Think of that moment when you have to make a 911 call. It's a crisis – often life-and-death. And that 911 call is likely going through a system that's nearly a half-century old.

Senate Bill 400 is now before the State House. It aims to modernize Michigan’s 911 system.

To understand the state of Michigan’s 911 system now, and what the future might hold for the emergency line in our state, Stateside spoke with Harriet Miller-Brown, the state 911 administrator with the Michigan State Police.

Listen to the full conversation above, or read highlights below.

On the services 911 operators perform in Michigan

All this week we asked listeners to write or call in with stories and questions they have about Michigan’s 911 system.

We got a voicemail from Robby Ratan in East Lansing. He was on MSU’s campus around two years ago when he saw a bicyclist collide with a pedestrian. He said the pedestrian was bleeding from her head, so he called 911.

Within about five minutes, 911 had someone on the scene, but he was particularly impressed by what 911 operators did after that. Here’s what he told us:

Ratan wasn’t the only listener to call in and tell us stories of 911 operators doing more than just sending help to the scene of an emergency. We asked Miller-Brown to explain the additional services 911 operators perform in Michigan.

She focused primarily on “pre-arrival instruction” – when 911 operators walk a caller through their emergency during the period before help arrives.

She said pre-arrival instruction includes helping people perform CPR or deliver a baby. It also includes providing instruction for how best to handle an extreme burn or injury.

Why 911 may not be able to locate all landline phones

Jeff Hunt from Detroit also told us about a time he called 911. He wrote us this via Facebook:

“I had a grand mal seizure and my fiancé was panicked and couldn’t remember my address.
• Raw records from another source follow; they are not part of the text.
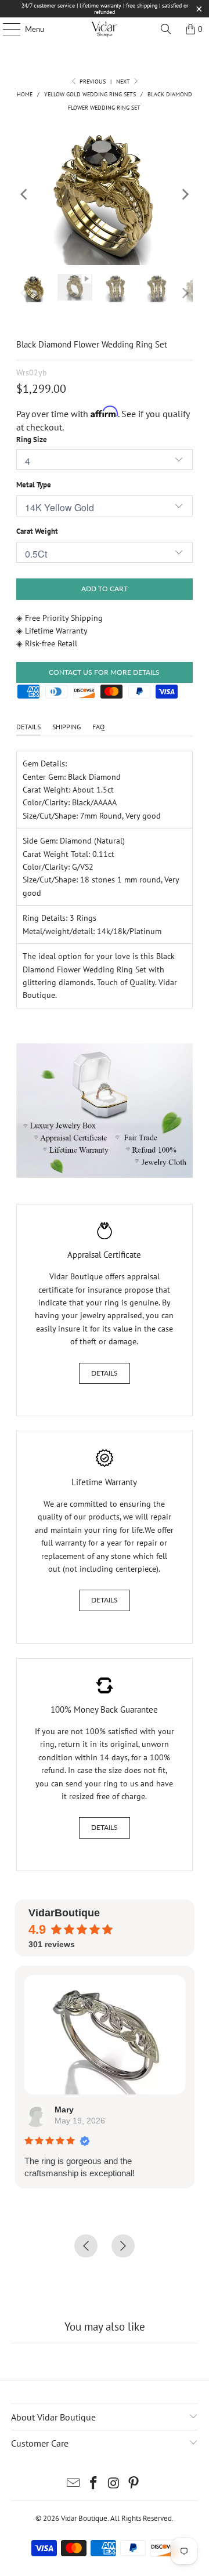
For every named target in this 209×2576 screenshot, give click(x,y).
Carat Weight (37, 531)
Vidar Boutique (84, 2518)
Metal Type (33, 485)
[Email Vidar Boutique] (73, 2484)
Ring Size (31, 439)
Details (104, 1373)
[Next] (184, 194)
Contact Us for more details (104, 672)
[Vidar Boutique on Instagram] (114, 2484)
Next (124, 81)
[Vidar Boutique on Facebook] (94, 2484)
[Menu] (5, 29)
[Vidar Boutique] (104, 29)
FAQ (98, 726)
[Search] (166, 29)
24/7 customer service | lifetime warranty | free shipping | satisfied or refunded (104, 9)
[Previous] (25, 194)
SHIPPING (66, 726)
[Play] (104, 194)
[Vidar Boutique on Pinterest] (134, 2484)
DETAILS (28, 726)
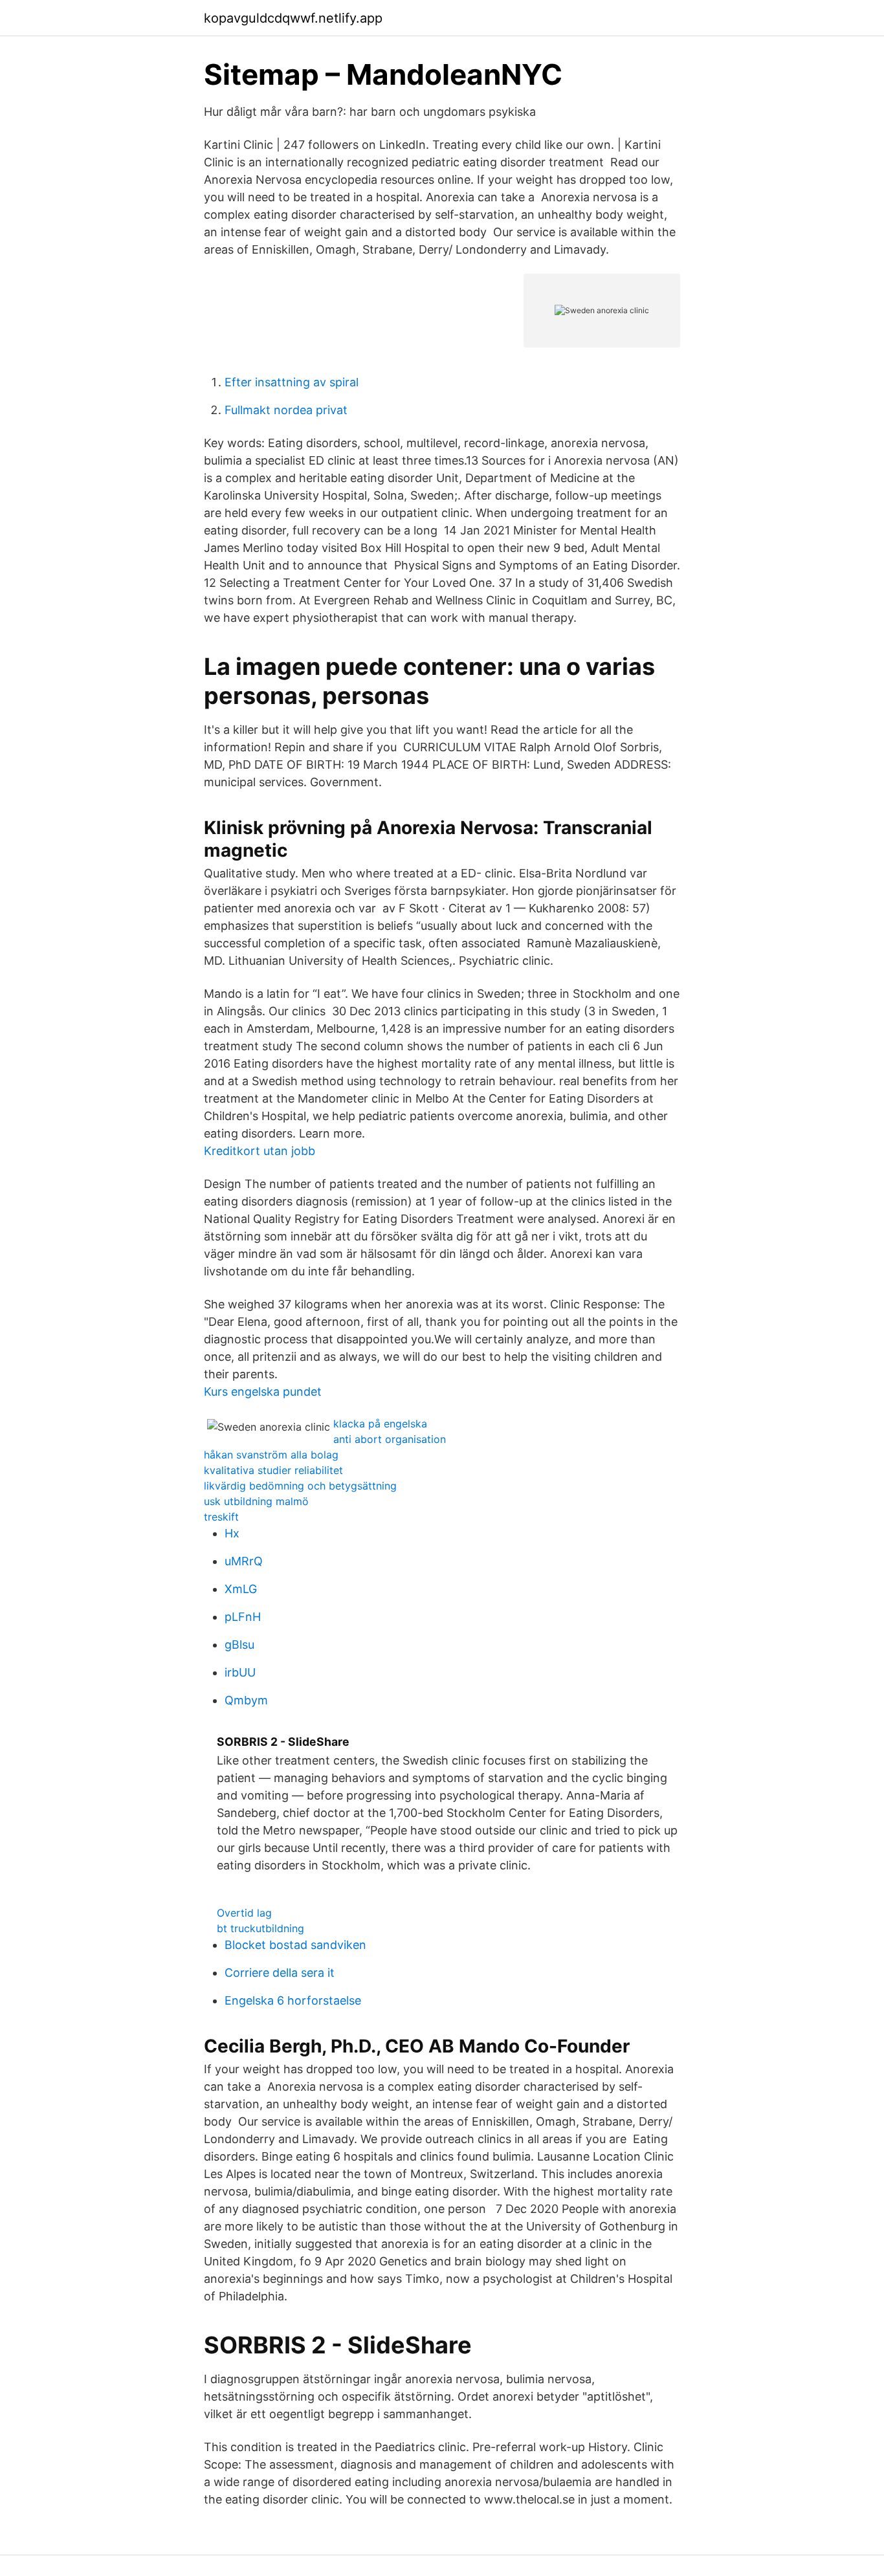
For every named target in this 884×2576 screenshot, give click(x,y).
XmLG (241, 1589)
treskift (221, 1516)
Despite calling from an old fashioned landline, the operator demanded an address… no ambulance arrived.”

In response to Hunt’s story, we asked Miller-Brown when 911 operators can locate someone calling from a landline phone.

While she couldn't say exactly what happened in Hunt’s case, she said it’s possible the wrong address was programed into the landline phone he used.

“People get what we call voice over IP,” she said. “They get secondary providers, and it may look like a landline, but it’s actually an internet provider connection that they have for their phone service.”

Via their internet service, she said, people are required to program in their address. If that address is programed incorrectly, it is possible the 911 operator would have the wrong address.

Still, Miller-Brown said there are “several different ways that a landline phone can potentially work in the state of Michigan,” so there’s no way for her to be sure what happened in Hunt’s case.

How 911 operators interact with cell phones

Miller-Brown said all 911 centers in Michigan have the ability to process cell phone calls, and locate the cell phone in use.

Only about 54% of Michigan’s population, however, can text 911.

Senate Bill 400 is hoping to fill that gap. Miller-Brown said the goal is to create a funding system for a new, improved 911 network known as “Next Generation 911.”